A pointer to void simply points to a raw memory location. What is the POINTER_32 macro?

That's literally it.

It's not calling a function and casting its return value as void - that would require a couple more parentheses. Is this just a no-op to prevent the function from being optimized away? When I cast a void * vPointer to a unigned int - like (uint32_t)vPointer - the compiler is happy - but when I cast to a signed char - like (int8_t)vPointer the compiler complains and says: Source_App\TerminalDrv.c(56): warning: #767-D: conversion from pointer to smaller integer Unlike the pointer-to-pointer conversions discussed in Par.A.6.6, which generally require an explicit cast, pointers may be assigned to and from pointers of type void*, and may be compared with them. Note the to and from part of the above quote. We have learned in chapter Pointer Basics in C that if a pointer is of type pointer to We can't just dereference a void pointer using indirection (It simply doesn't work that way!. (Steps 1 and 2 are often combined to cast and dereference in one expression. The following program demonstrates pointer arithmetic in void pointers.The void pointers are used extensively in dynamic memory allocation which we will discuss next.// wrong since type of fp is pointer to float How to typecast a "function pointer" to "const void*" type in C++ way?

By using our site, you acknowledge that you have read and understand our About size_t and ptrdiff_t. Discussion at bytes.com. void * Sometimes we know we want a pointer, but we don't necessarily know or care what it points to. Do not cast pointers to int, long, ULONG, or DWORD. (void)(foo); It's not a void pointer cast - that would be straightforward. If you must cast a pointer to test some bits, set or clear bits, or otherwise manipulate its contents, use the UINT_PTR or INT_PTR type.

Knowledge Base. While perusing some STM32 middleware code, I came across this very odd line and can't parse it. Before you apply pointer arithmetic in void pointers make sure to provide a proper typecast first otherwise you may get unexcepted results. Before you dereference a void pointer it must be typecasted to appropriate pointer type. It would be incorrect, if we assign an address of a float variable to a pointer of type pointer to int.But void pointer is an exception to this rule. Discussion at stackoverflow.com. When a typed pointer is cast to a void pointer, the contents of the memory location are unchanged. The following program demonstrates how to dereference a Another important point I want to mention is about pointer arithmetic with void pointer. Private self-hosted questions and answers for your enterpriseProgramming and related technical career opportunitiesMy guess is that (1) the line itself is there to suppress a warning about Creates a new instance of std::shared_ptr whose stored pointer is obtained from r's stored pointer using a cast expression.. It's basically,It's not a void pointer cast - that would be straightforward. Otherwise, the new shared_ptr will share ownership with the initial value of r, except that it is empty if the dynamic_cast performed by dynamic_pointer_cast returns a null pointer. Andrey Karpov. Pointer packing. You can only cast object pointers to void*, not function pointers.

Error: cast from void* to int loses precision.

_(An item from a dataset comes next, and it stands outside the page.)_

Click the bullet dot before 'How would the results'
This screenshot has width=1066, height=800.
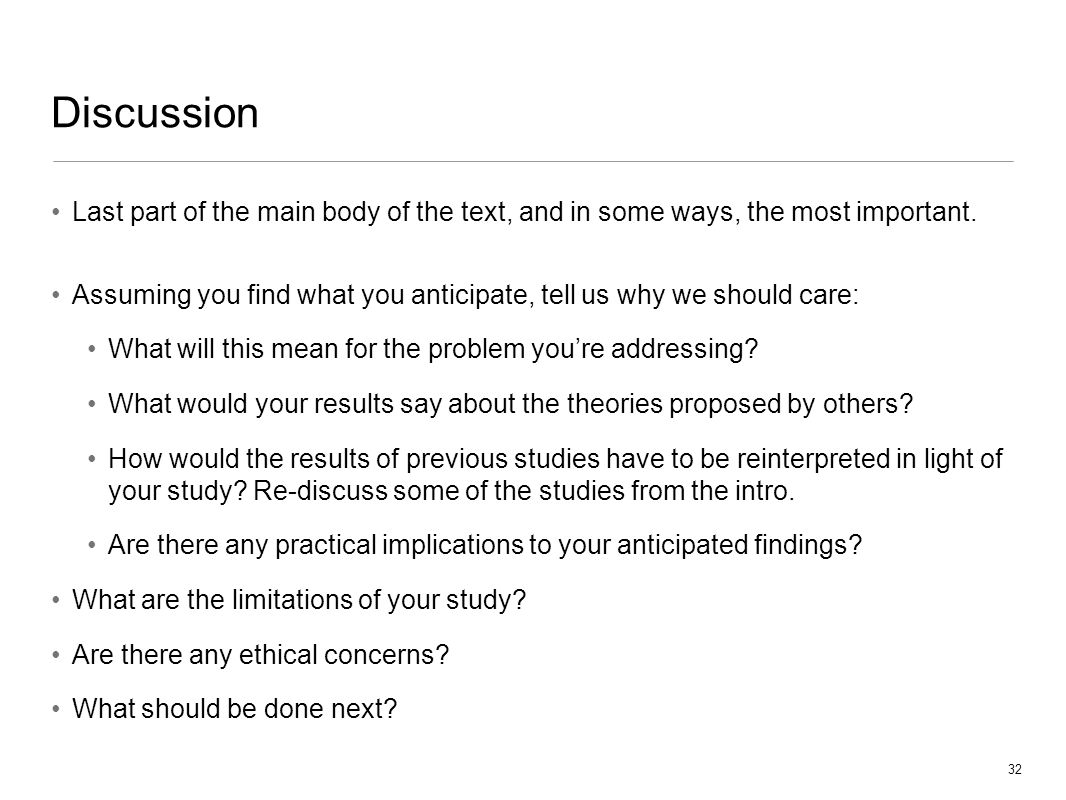(x=92, y=459)
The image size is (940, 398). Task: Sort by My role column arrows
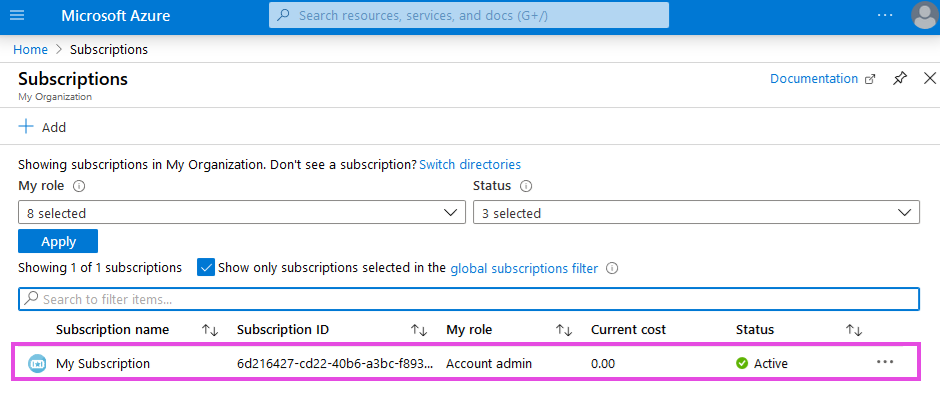click(x=564, y=330)
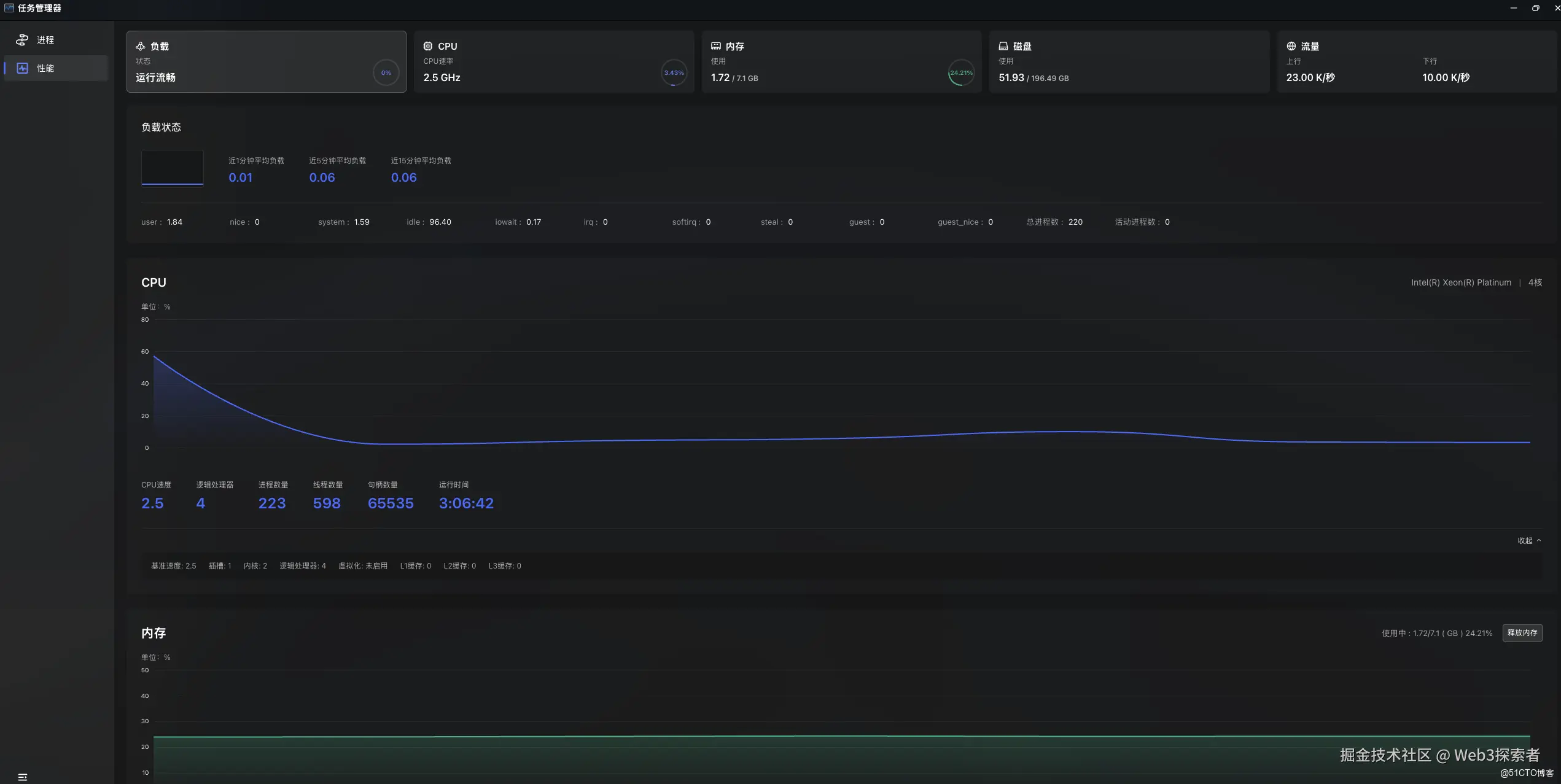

By clicking “Post Your Answer”, you agree to our To subscribe to this RSS feed, copy and paste this URL into your RSS reader. It looks like an rvalue without an lvalue.

The void pointer can then be cast back to the appropriate type and used when required. It's not calling a function and casting its return value as void - that would require a couple more parentheses. It is actually being recommended here, on SO, as a portable way of doing it: It's to prevent the compiler from complaining about foo being unused.

The Overflow Blog Is this just a no-op to prevent the function from being optimized away? Free 30 Day Trial Summary Void Pointers & Casting.